In our data, roughly 18% of high falls are suicidal attempts. The proportion of suicide attempts among high falls is inconsistently reported in the literature, ranging between 13% and 50%, likely due to the often unclear cause at the initial assessment [7, 17].

The injury patterns of the two types of falls differ markedly: suicidal falls are significantly more likely to result in extremity and pelvic trauma, while accidental falls more often lead to head injuries. Suicidal falls therefore frequently appear to involve a “feet-first” mechanism, whereas accidental falls occur in a more uncontrolled manner [18]. Accordingly, suicidal falls show a predominantly caudal injury distribution, while accidental falls are characterized by a cranial injury predominance. Regarding the time of day and season, the data on general suicide rates remain inconclusive, without a clear trend [19,20,21]. However, we observed that suicidal falls, in comparison to accidental falls, occur slightly more often at night and more frequently during winter and spring. Notably, despite reports of higher overall suicide rates during winter in epidemiological studies, suicidal falls were least frequent in winter in our cohort compared to other seasons. This discrepancy may indicate that during winter months other suicide methods are preferentially used, while falls from height contribute less to overall suicide incidence.

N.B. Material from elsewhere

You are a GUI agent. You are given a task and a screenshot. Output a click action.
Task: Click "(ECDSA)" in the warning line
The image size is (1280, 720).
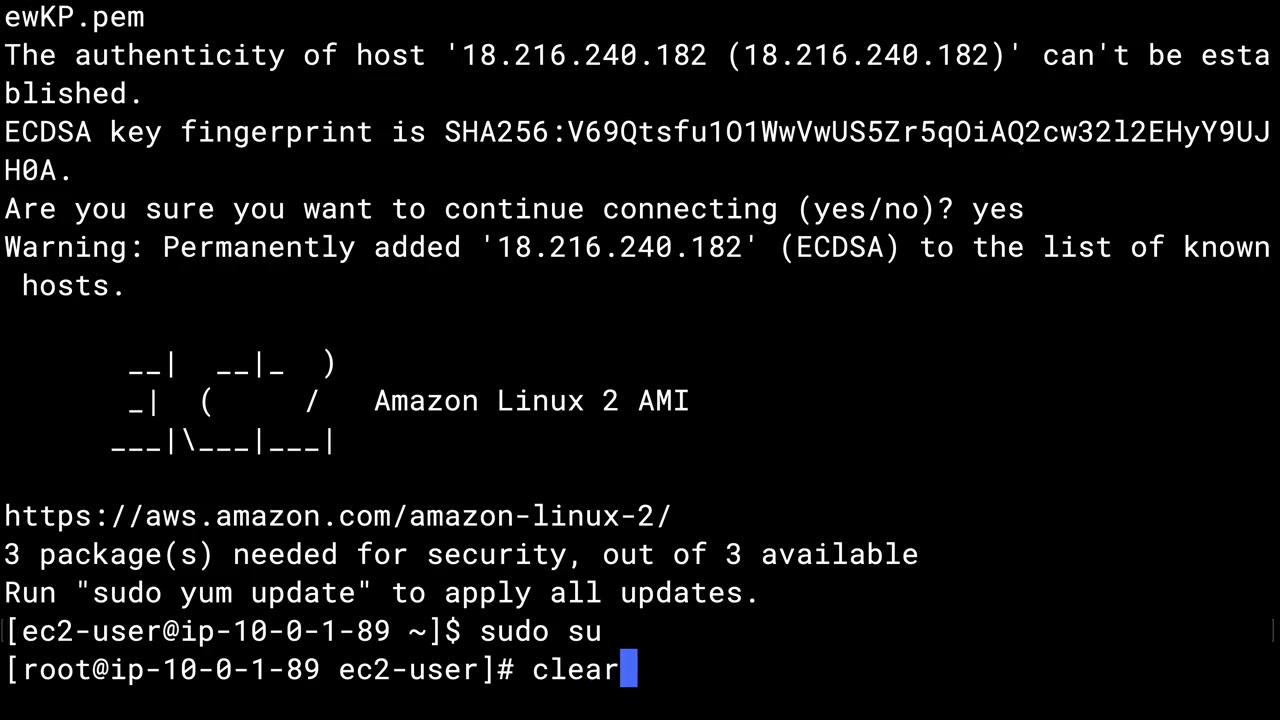[x=840, y=248]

For early clinical management, this suggests that it is worthwhile to attempt to determine the circumstances of a fall as soon as a high-fall trauma patient is announced. If a suicidal intent is suspected, the treating team should be instructed to prepare for potential emergency surgeries, intubations, and blood transfusions, and to streamline the corresponding workflows. Special attention should be paid to pelvic stabilization and thorough diagnostics of the distal lower extremities in suicidal falls.

Work-related falls primarily affect men, likely due to the fact that many high-risk occupations, such as construction work, continue to be predominantly male. Interestingly, work-related falls have a comparable ISS to non-work-related accidents, but significantly fewer patients die in the hospital (6.5% compared to 16.1% in leisure-related falls). One possible explanation is that workplace falls are more often witnessed and better medical infrastructure is available, enabling faster initiation of medical measures.

The injury patterns of leisure-related and work-related high falls are comparable. Only the arms are slightly more frequently affected in work-related high falls. One possible explanation for this is that falls occur more often during manual tasks, possibly leading to the involvement of the arms. Another possibility is that in some cases, arm injuries occurred first, which then led to a fall.

This study is not without limitations. First, it is a retrospective analysis with the well-known inherent limitations. Additionally, the TraumaRegister DGU® data only allow differentiation between high falls (> 3 m) and low falls (< 3 m). Further differentiation of fall heights is not possible but could be valuable for a more nuanced risk adjustment of the fall types. Furthermore, only data from patients who survived the prehospital phase after a fall are captured, meaning potential biases in the reported injury patterns cannot be ruled out. Moreover, these findings therefore provide limited recommendations for the prehospital phase. Finally, the registry does not provide detailed information on pre-existing comorbidities or acute intoxications, which may represent important confounders influencing both fall mechanism and injury patterns.

In conclusion, there are characteristic differences between various types of falls. Low falls frequently affect geriatric patients, who may still suffer severe injuries and have high mortality rates. High falls resulting from suicide attempts involve more severe injuries and higher mortality rates than accidents. Additionally, suicidal falls are more likely to involve extremity and pelvic injuries, whereas accidents are more commonly associated with head injuries. Work-related accidents are comparable to non-work-related accidents in principle but have lower mortality rates, possibly due to faster access to medical care or due to occupational safety measures.